_ASSIGNED TASK_. Below is some data. Retype exactly the lines starting at the one with "TV3 (282, 1356)" and ending at the one with "[Home] (80, 42)".

Stored data:
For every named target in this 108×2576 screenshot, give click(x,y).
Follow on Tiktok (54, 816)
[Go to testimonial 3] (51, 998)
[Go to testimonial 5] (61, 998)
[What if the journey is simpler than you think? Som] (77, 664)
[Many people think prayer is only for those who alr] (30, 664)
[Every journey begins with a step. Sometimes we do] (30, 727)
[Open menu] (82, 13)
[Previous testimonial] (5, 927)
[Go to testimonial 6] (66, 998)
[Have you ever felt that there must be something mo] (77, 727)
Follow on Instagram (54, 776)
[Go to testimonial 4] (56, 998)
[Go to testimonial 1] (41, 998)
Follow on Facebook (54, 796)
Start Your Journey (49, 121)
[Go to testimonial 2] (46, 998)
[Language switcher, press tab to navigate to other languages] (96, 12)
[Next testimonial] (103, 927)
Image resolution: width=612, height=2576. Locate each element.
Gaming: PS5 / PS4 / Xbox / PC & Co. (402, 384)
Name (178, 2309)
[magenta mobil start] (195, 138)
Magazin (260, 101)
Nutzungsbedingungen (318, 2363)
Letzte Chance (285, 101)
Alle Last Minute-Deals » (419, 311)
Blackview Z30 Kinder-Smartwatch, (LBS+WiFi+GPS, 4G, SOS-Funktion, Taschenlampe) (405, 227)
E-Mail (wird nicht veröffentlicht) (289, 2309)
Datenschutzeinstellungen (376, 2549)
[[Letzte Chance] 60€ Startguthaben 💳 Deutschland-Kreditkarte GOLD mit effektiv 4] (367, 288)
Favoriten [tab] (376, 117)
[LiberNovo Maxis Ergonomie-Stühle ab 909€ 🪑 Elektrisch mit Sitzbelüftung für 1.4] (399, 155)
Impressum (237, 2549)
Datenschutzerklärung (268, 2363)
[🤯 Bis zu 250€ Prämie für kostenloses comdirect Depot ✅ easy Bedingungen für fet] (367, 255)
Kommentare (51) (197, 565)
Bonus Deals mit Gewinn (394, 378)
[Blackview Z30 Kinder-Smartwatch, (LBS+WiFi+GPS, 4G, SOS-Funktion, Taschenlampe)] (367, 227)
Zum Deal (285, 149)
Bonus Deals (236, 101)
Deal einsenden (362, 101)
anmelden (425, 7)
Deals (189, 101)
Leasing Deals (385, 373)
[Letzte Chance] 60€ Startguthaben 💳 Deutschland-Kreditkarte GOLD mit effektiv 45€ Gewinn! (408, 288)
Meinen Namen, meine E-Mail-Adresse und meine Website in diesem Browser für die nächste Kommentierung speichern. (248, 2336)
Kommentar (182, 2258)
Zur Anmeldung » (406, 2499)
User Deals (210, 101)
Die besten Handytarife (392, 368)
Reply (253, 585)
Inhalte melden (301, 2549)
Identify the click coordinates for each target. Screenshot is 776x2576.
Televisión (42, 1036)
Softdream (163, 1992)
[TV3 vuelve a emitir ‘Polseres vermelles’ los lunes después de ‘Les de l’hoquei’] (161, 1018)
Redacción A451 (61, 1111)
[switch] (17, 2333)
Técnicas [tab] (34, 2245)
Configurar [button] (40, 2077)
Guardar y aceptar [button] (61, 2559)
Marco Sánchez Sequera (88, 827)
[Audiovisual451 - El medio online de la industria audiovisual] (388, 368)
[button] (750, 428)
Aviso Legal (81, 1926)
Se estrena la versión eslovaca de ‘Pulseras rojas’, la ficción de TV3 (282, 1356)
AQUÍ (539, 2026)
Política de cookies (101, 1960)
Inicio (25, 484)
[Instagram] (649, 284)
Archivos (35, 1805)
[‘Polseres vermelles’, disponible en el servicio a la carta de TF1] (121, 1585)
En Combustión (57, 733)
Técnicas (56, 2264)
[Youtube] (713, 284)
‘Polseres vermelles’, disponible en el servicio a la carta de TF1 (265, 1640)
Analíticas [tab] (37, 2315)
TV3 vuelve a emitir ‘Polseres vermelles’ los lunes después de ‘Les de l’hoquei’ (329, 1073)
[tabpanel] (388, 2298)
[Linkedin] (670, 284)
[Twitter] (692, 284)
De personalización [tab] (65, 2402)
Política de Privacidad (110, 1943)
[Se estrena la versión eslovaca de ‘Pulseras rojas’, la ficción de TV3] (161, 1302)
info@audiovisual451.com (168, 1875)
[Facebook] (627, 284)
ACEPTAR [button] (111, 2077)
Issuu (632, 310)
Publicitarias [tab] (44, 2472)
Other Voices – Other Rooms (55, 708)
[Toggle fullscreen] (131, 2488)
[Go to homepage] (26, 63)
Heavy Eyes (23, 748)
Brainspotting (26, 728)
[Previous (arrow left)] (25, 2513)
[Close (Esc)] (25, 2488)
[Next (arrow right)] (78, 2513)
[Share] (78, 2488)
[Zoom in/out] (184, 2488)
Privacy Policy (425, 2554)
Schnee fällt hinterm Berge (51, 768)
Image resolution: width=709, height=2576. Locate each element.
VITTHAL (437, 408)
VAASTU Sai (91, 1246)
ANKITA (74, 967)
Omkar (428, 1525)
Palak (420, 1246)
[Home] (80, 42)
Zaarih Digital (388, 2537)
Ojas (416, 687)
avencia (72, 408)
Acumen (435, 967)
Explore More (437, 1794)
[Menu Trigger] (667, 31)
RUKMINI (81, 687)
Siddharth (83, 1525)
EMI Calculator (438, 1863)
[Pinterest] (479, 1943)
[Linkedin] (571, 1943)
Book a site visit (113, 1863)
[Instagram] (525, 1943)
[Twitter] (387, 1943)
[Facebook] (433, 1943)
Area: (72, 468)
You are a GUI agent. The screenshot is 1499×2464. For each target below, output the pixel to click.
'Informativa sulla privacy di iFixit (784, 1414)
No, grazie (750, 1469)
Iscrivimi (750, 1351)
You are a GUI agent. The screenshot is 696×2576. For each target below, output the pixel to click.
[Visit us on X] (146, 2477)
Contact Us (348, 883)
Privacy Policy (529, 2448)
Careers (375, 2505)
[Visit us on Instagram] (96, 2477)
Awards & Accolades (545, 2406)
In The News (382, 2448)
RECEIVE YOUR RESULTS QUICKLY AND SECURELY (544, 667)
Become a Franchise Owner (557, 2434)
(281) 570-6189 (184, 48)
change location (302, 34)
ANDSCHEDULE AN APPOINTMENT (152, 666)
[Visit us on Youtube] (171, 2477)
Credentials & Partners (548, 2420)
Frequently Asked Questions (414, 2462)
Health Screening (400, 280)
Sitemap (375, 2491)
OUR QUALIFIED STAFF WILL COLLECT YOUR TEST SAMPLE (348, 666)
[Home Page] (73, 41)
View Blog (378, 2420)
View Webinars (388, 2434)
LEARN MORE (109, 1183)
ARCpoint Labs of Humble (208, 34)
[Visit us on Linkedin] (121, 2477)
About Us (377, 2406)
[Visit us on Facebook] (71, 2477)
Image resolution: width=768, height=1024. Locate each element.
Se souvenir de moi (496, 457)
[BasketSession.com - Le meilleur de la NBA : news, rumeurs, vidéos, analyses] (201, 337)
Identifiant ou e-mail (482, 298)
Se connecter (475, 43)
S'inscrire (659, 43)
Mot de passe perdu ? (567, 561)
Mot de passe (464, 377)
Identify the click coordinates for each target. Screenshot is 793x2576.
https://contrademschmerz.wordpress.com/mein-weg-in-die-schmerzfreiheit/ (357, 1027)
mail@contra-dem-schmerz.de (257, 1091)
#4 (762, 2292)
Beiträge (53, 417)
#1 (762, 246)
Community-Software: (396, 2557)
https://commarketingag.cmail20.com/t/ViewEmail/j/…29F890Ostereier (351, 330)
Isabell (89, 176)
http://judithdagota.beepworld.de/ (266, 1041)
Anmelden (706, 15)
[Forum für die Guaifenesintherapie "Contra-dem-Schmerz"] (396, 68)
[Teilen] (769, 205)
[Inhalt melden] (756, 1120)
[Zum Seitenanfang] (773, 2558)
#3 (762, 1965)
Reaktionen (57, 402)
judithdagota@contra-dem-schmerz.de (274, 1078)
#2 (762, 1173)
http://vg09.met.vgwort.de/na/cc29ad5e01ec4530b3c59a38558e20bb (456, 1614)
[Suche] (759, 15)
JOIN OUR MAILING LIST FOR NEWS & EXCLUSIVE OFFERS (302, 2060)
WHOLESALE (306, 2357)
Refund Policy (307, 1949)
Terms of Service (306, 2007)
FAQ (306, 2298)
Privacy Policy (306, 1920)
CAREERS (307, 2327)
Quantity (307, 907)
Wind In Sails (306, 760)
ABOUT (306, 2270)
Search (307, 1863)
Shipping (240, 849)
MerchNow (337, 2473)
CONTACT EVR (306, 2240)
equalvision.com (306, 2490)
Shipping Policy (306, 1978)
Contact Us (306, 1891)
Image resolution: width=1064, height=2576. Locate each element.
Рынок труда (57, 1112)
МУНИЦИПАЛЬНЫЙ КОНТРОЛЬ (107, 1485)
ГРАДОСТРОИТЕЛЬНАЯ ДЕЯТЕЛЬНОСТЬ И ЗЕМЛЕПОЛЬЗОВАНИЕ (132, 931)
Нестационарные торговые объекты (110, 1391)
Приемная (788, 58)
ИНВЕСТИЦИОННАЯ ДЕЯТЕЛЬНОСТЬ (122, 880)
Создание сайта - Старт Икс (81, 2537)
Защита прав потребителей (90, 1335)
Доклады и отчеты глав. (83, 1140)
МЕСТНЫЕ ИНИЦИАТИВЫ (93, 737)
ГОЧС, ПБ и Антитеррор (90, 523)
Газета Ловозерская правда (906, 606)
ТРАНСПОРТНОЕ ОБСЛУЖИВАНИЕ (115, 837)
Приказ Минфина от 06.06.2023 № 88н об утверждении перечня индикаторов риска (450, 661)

_YOUR RESPONSE_.
Se estrena la versión eslovaca de ‘Pulseras rojas’, la ficción de TV3 (282, 1356)
AQUÍ (539, 2026)
Política de cookies (101, 1960)
Inicio (25, 484)
[Instagram] (649, 284)
Archivos (35, 1805)
[‘Polseres vermelles’, disponible en el servicio a la carta de TF1] (121, 1585)
En Combustión (57, 733)
Técnicas (56, 2264)
[Youtube] (713, 284)
‘Polseres vermelles’, disponible en el servicio a la carta de TF1 (265, 1640)
Analíticas [tab] (37, 2315)
TV3 vuelve a emitir ‘Polseres vermelles’ los lunes después de ‘Les de l’hoquei’ (329, 1073)
[tabpanel] (388, 2298)
[Linkedin] (670, 284)
[Twitter] (692, 284)
De personalización [tab] (65, 2402)
Política de Privacidad (110, 1943)
[Se estrena la versión eslovaca de ‘Pulseras rojas’, la ficción de TV3] (161, 1302)
info@audiovisual451.com (168, 1875)
[Facebook] (627, 284)
ACEPTAR [button] (111, 2077)
Issuu (632, 310)
Publicitarias [tab] (44, 2472)
Other Voices – Other Rooms (55, 708)
[Toggle fullscreen] (131, 2488)
[Go to homepage] (26, 63)
Heavy Eyes (23, 748)
Brainspotting (26, 728)
[Previous (arrow left)] (25, 2513)
[Close (Esc)] (25, 2488)
[Next (arrow right)] (78, 2513)
[Share] (78, 2488)
[Zoom in/out] (184, 2488)
Privacy Policy (425, 2554)
Schnee fällt hinterm Berge (51, 768)
Image resolution: width=709, height=2576. Locate each element.
VITTHAL (437, 408)
VAASTU Sai (91, 1246)
ANKITA (74, 967)
Omkar (428, 1525)
Palak (420, 1246)
[Home] (80, 42)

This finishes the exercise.